転機は0-92の敗戦
愛媛県の強豪、松山聖陵高校ラグビー部。
今年は『1ミリでもこだわる』しつこさを信条とする。
トライを取れるシーンで取り切れない、その原因は「こだわっていないこと。しつこさ」にあると渡辺悠太監督は話す。
「強いチームとは、そういう基本的なところを大事に持っています。それが、他の部分で華やかに見えるだけ。しつこさを追求する練習は面白くないですが、それは昨年、花園で桐蔭学園さんと試合をさせて頂いて非常に感じたことでした」
しつこさにこだわる理由があった。
2023年12月30日。
松山聖陵は、全国高校ラグビー2回戦で桐蔭学園と対戦した。
のちに花園王者となるチームを相手に、0-92。
完敗だった。
「僕も長年ラグビーしています。僕自身は東海大仰星(現・東海大大阪仰星)で山中亮平と同期で、日本一を経験しました。東海大でもリーチマイケルと一緒にプレーして。だけど、あんなラグビーをさせてもらったことはない。『東海大相模ってこんなチームとずっと戦っているんだ』と思いました。と同時に『桐蔭学園がここまできちゃったか』と。すごいチームですね。試合後、桐蔭学園に負けた後、すぐ藤原先生(秀之・桐蔭学園監督)のもとに行って、3・40分ぐらいお話をさせてもらいました。悔しくて(笑)今のうちのチームの現状を教えてくださいました。
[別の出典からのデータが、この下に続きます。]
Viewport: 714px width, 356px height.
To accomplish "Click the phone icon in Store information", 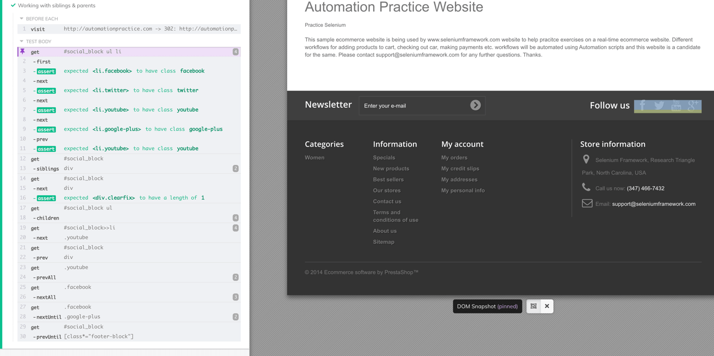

有難いです」
年があけて、2024年1月7日。
新チームとなった松山聖陵高校ラグビー部の面々は、再び花園ラグビー場にいた。
「2日前ぐらいに、見に行けるな」と思った渡辺監督が部員に問うと「見に行きたい」と言う。
じゃあ、とバスに乗り愛媛から再び、舞い戻った。
自分たちには92-0で勝ったチームが、東福岡を相手に8-5。痺れる決勝戦を見た。
「行って良かったです。まずは僕が変わらないと、ベクトルを自分に向けないと、と痛感しました。彼らは寮生活で、プライベートでも逃げる場所はありません。だからこそ僕も一緒に歩んでいる感覚があります。僕が選手たちに変わらされているな、と感じます」
やったる
今年の松山聖陵が設定したスローガンは『Form a Team』。
チームを結成する、との意味を持つ。
「1人1人が主体的になってチームを作る、全員がまとまって戦う」との願いを込めた。
新チーム最初の全国の舞台は、春の全国高校選抜ラグビー大会。
1回戦、今度はもう一つの神奈川県のチーム・東海大相模に0-57で敗れた。
敗れた翌朝、同じく選抜大会1回戦で敗れた東福岡・藤田雄一郎監督の試合後コメントを、とある記事で読んだという渡辺監督。
素直にカッコイイ。だから背中を追いかけたい。
「素直に(藤田監督のように)ああなりたいな、って思いました。子どもたちに影響を与えられるような大人になりたいな、って。子どもたちは毎日成長しています。特に桐蔭学園さんに敗れた後は、ラグビーを辞めたくなってもおかしくないぐらい心が折れていても仕方ないと思うんですけど。『やったる』って言うやつらがいるんで。それが、嬉しいです」
山あり谷あり。
谷が続こうが、山の頂上を目指す監督のもと、チームはまとまり更なる進化を続ける。